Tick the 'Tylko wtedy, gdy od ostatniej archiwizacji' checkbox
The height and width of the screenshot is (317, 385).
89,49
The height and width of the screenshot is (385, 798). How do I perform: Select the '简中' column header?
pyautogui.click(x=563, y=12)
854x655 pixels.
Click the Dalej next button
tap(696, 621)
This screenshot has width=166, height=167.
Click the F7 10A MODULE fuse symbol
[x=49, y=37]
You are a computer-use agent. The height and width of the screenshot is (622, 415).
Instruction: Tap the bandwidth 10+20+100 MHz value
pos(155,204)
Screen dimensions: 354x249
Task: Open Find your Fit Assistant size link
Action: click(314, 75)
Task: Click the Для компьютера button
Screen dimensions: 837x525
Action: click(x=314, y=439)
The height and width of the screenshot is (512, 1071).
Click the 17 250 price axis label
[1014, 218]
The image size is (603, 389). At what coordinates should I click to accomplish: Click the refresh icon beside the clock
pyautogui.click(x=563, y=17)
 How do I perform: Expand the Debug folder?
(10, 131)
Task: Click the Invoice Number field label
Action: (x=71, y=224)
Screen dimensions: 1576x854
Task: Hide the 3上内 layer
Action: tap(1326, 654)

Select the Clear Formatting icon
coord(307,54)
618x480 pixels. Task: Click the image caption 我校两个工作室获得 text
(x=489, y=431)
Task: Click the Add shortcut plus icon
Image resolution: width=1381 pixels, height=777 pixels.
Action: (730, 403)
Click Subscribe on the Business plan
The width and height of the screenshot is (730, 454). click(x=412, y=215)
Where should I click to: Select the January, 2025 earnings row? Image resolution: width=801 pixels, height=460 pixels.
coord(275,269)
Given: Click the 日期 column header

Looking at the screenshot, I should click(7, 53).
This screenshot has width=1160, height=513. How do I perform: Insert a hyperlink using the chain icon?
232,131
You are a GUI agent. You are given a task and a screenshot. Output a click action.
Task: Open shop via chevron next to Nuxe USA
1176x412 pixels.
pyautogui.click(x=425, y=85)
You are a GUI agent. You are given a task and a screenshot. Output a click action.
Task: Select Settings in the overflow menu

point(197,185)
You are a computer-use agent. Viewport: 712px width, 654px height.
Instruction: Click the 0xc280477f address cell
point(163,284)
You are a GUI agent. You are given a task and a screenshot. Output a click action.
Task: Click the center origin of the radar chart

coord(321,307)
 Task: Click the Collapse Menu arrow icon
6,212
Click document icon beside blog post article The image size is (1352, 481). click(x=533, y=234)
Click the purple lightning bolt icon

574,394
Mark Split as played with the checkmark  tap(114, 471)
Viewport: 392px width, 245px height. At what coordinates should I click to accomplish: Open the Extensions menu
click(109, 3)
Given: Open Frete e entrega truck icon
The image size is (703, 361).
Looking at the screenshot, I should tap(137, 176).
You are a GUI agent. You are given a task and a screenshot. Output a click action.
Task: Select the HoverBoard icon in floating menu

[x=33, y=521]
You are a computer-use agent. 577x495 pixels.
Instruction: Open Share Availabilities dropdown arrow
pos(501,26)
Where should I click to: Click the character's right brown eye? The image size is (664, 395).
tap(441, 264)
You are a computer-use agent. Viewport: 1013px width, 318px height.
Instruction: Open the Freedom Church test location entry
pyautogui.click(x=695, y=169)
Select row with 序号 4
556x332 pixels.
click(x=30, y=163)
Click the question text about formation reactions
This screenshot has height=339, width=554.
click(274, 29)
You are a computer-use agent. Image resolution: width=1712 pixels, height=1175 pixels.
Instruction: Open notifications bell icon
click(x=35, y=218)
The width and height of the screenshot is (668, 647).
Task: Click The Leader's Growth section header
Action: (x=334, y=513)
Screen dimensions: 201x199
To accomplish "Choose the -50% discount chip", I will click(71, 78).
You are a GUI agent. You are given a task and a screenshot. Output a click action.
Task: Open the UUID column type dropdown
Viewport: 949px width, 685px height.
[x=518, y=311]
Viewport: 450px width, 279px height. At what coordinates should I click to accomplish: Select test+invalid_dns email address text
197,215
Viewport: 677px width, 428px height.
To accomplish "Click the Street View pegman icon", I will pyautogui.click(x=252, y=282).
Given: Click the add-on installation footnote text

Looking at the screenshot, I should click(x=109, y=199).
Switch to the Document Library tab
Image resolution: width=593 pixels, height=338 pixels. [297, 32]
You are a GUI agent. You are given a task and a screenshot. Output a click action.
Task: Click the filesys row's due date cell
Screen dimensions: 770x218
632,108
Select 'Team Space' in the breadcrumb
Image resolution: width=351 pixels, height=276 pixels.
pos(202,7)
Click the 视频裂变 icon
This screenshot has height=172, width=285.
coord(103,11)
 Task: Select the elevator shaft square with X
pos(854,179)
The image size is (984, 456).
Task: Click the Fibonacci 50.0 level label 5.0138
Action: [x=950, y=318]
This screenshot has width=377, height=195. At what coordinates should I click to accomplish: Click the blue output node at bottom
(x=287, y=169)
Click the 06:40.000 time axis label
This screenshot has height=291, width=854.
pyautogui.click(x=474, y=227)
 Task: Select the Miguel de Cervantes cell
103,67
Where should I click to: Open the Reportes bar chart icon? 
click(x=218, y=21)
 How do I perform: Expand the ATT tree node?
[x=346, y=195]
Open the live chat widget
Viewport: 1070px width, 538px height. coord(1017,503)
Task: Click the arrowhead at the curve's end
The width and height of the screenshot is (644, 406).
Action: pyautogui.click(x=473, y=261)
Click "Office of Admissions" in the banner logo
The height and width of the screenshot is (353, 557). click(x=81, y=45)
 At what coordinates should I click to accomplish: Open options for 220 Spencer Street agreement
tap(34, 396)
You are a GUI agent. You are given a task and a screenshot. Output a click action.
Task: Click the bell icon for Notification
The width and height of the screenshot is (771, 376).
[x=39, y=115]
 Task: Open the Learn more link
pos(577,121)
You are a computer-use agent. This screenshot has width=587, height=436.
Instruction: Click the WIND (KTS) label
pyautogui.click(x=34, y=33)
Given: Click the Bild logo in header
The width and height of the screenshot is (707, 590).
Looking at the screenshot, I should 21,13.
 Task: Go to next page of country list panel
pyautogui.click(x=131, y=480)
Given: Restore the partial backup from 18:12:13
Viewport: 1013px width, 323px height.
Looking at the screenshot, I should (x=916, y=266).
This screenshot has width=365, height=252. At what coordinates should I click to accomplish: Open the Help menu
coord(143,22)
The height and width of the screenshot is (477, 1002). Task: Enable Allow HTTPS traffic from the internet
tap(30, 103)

····················

-- Problem --
Reproduce exactly the lines above from the line with "1176x412 pixels." to the line with "Mark Split as", including both, and add nothing.

-- Solved exercise --
1176x412 pixels.
pyautogui.click(x=425, y=85)
You are a GUI agent. You are given a task and a screenshot. Output a click action.
Task: Select Settings in the overflow menu

point(197,185)
You are a computer-use agent. Viewport: 712px width, 654px height.
Instruction: Click the 0xc280477f address cell
point(163,284)
You are a GUI agent. You are given a task and a screenshot. Output a click action.
Task: Click the center origin of the radar chart

coord(321,307)
 Task: Click the Collapse Menu arrow icon
6,212
Click document icon beside blog post article The image size is (1352, 481). click(x=533, y=234)
Click the purple lightning bolt icon

574,394
Mark Split as played with the checkmark  tap(114, 471)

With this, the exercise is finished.